We have sequenced a novel transcriptome and we want to map it to some close organism. Would it only be correct to map transcriptome to transcriptome or may I map my transcriptome to the genome of the known organism?
Where can I find database of the known transcriptomes if I still need to map my transcriptome to the known one?
Many thanks!
You can try to map your transcriptome to the other genome, but you'll end up discarding a lot of useful information if you do it naively. Many reads won't be from a single exon, but will span splice junctions. Unless you use a splice-aware mapper, you'll end up discarding those reads as unmappable. Something like Tophat/Cufflinks may give you reasonable results if the organisms are closely related.
For the second part, I don't know of any good transcriptome databases off of the top of my head.
You don't say why you want to map your reads to the other organism, which may have some impact on the approach you should use.

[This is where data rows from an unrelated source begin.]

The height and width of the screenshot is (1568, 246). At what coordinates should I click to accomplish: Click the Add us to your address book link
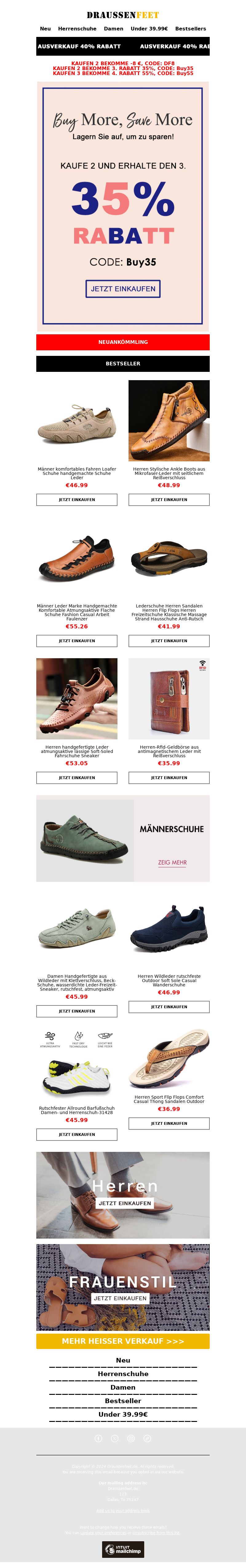tap(123, 1510)
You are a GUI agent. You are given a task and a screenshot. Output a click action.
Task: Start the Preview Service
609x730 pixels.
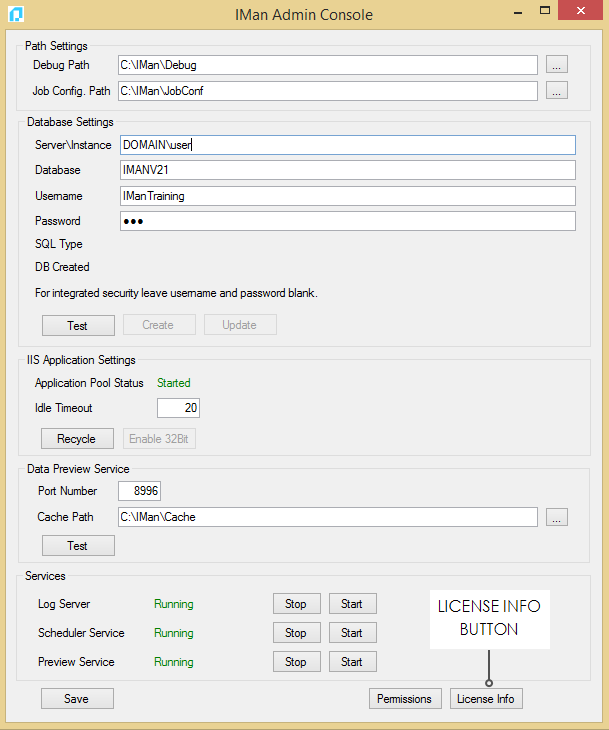[x=352, y=662]
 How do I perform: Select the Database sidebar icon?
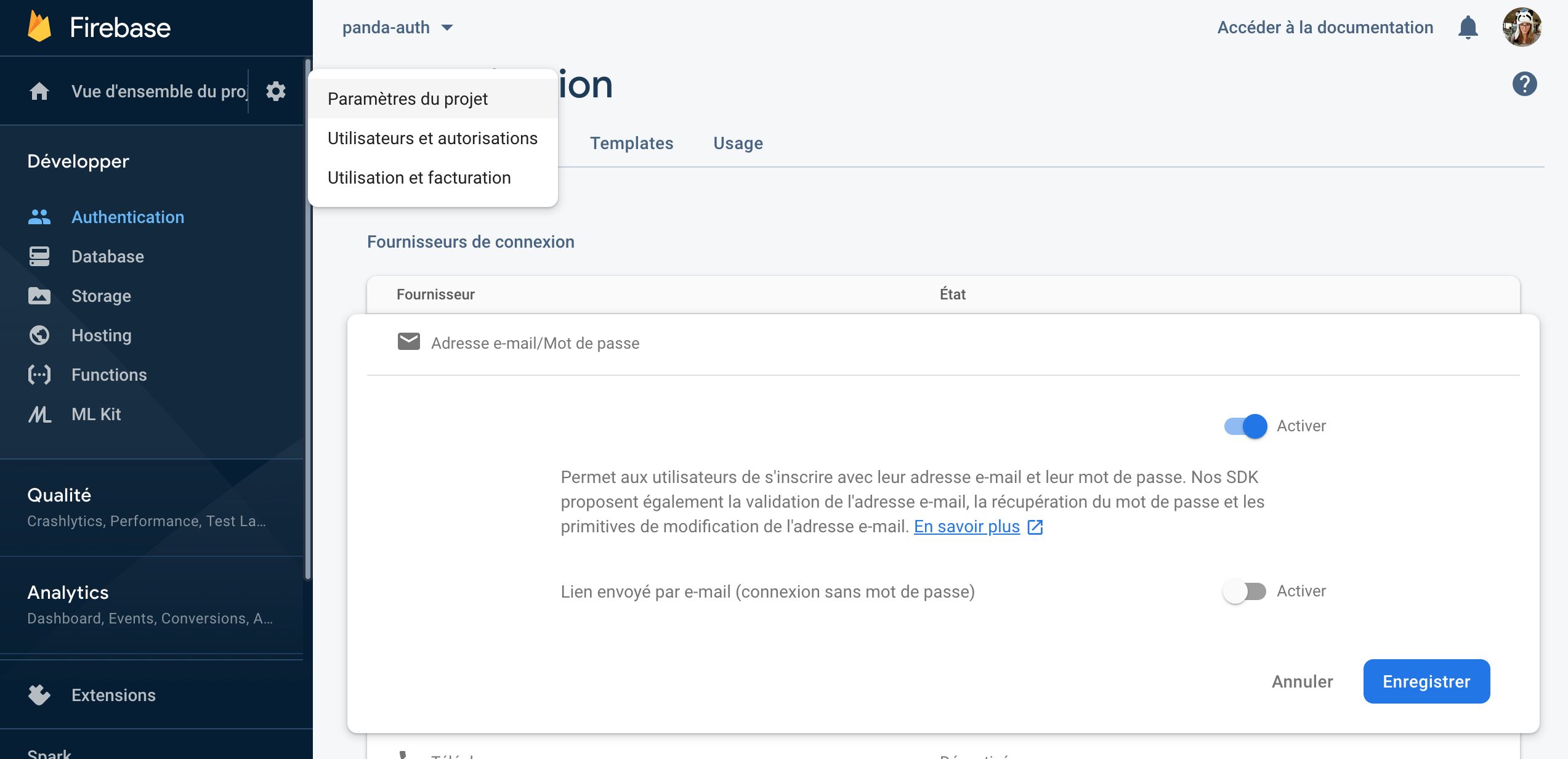pyautogui.click(x=40, y=256)
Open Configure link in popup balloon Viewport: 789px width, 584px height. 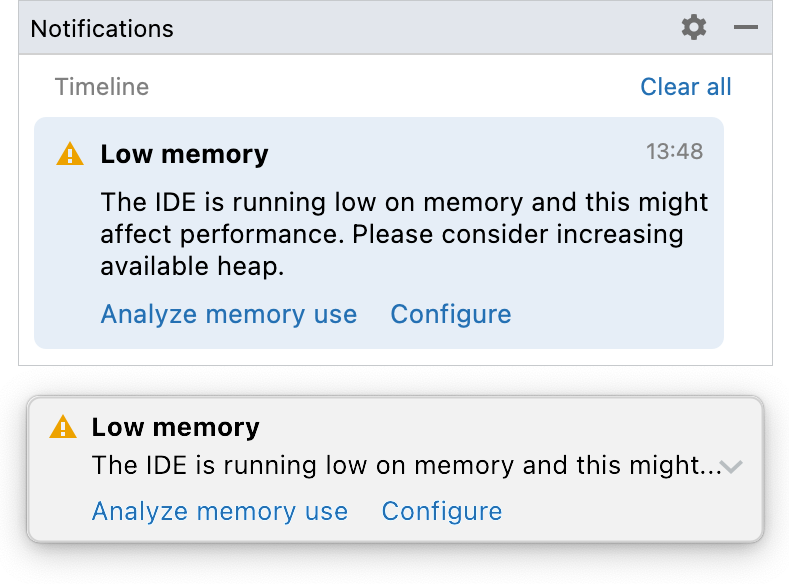pyautogui.click(x=442, y=511)
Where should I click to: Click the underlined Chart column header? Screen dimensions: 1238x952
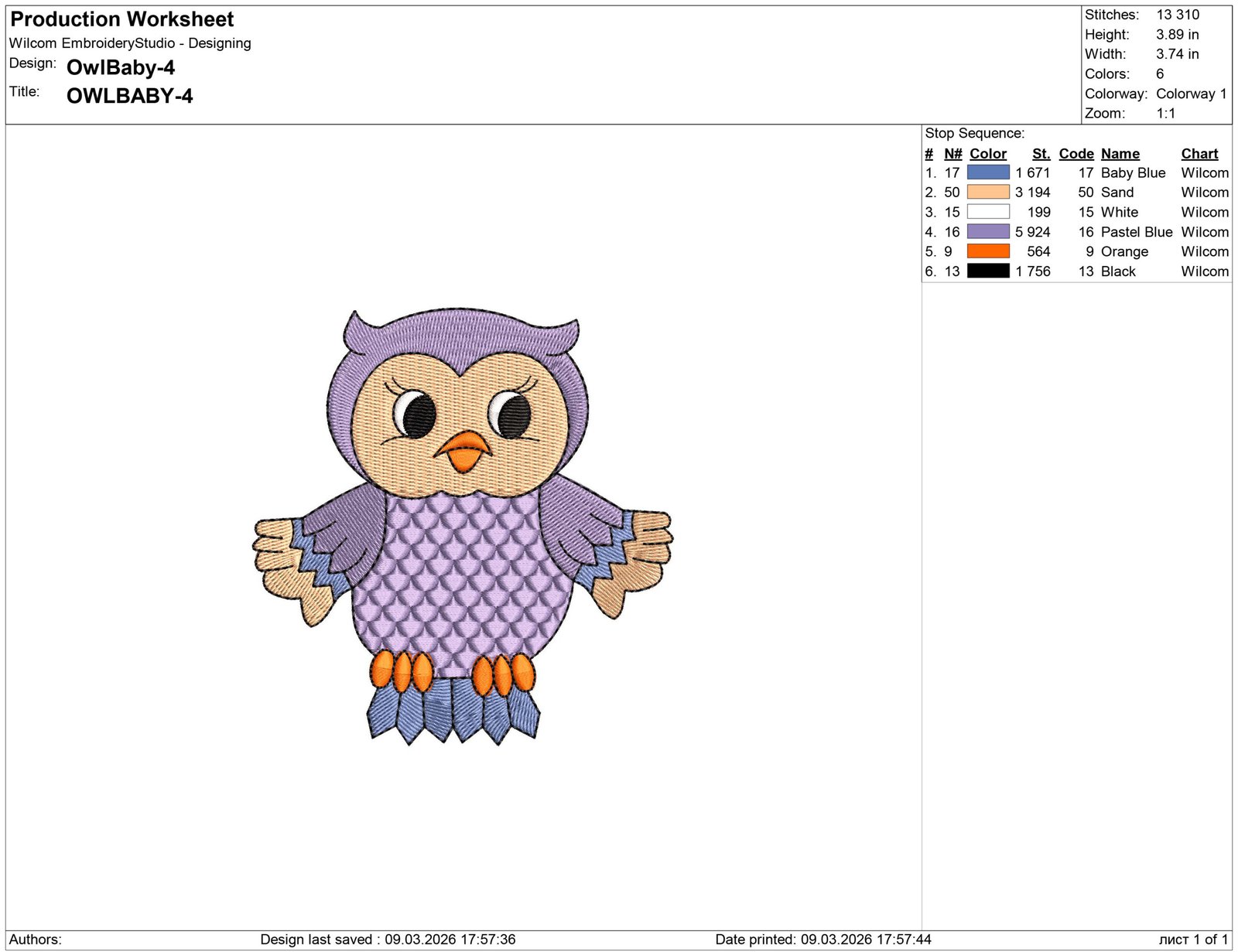coord(1199,154)

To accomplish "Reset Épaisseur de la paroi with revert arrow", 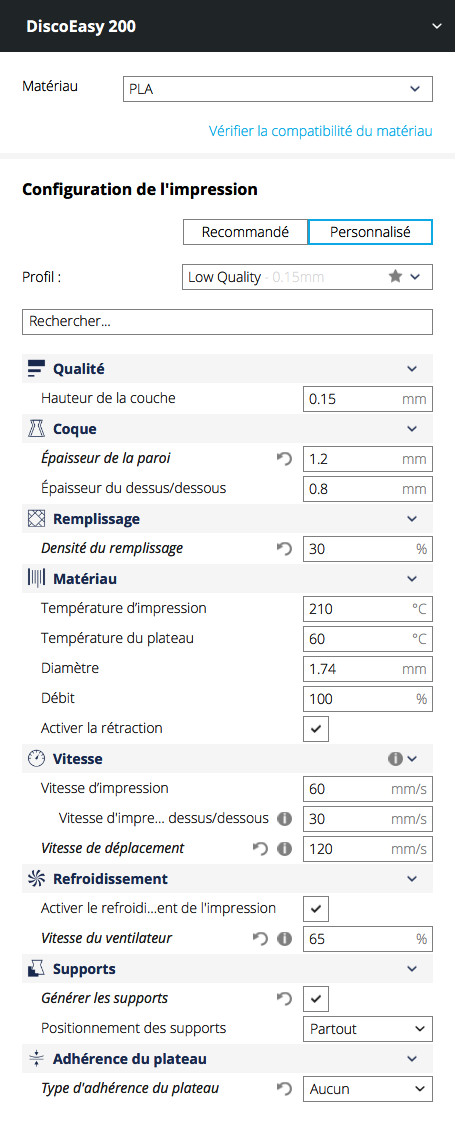I will [x=284, y=459].
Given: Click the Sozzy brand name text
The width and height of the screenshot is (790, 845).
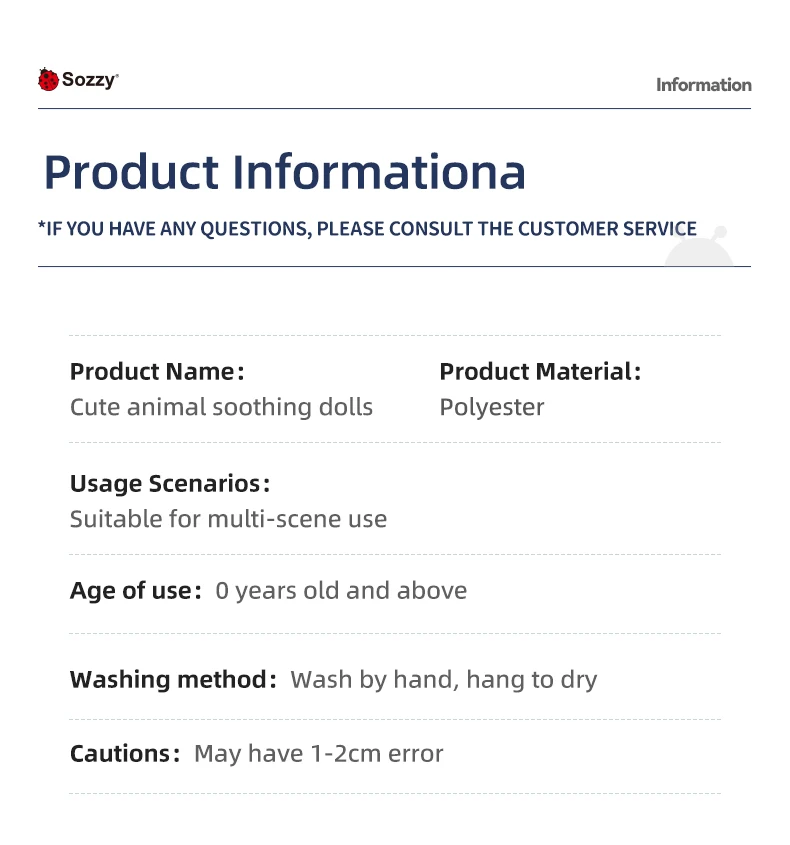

In general, I think you are better off mapping your reads against related proteomes than against genome or transcriptome data, since amino acid sequences are usually better conserved. I don't quite see that "modern" aligners would help you much, they are usually optimized for highly similar sequences, and unless your related species is very close, I don't think they'll give you good results. I'd use blastp or tblastn, or similar.
Sequences can be downloaded from NCBI, uniprot.org, Ensembl, etc.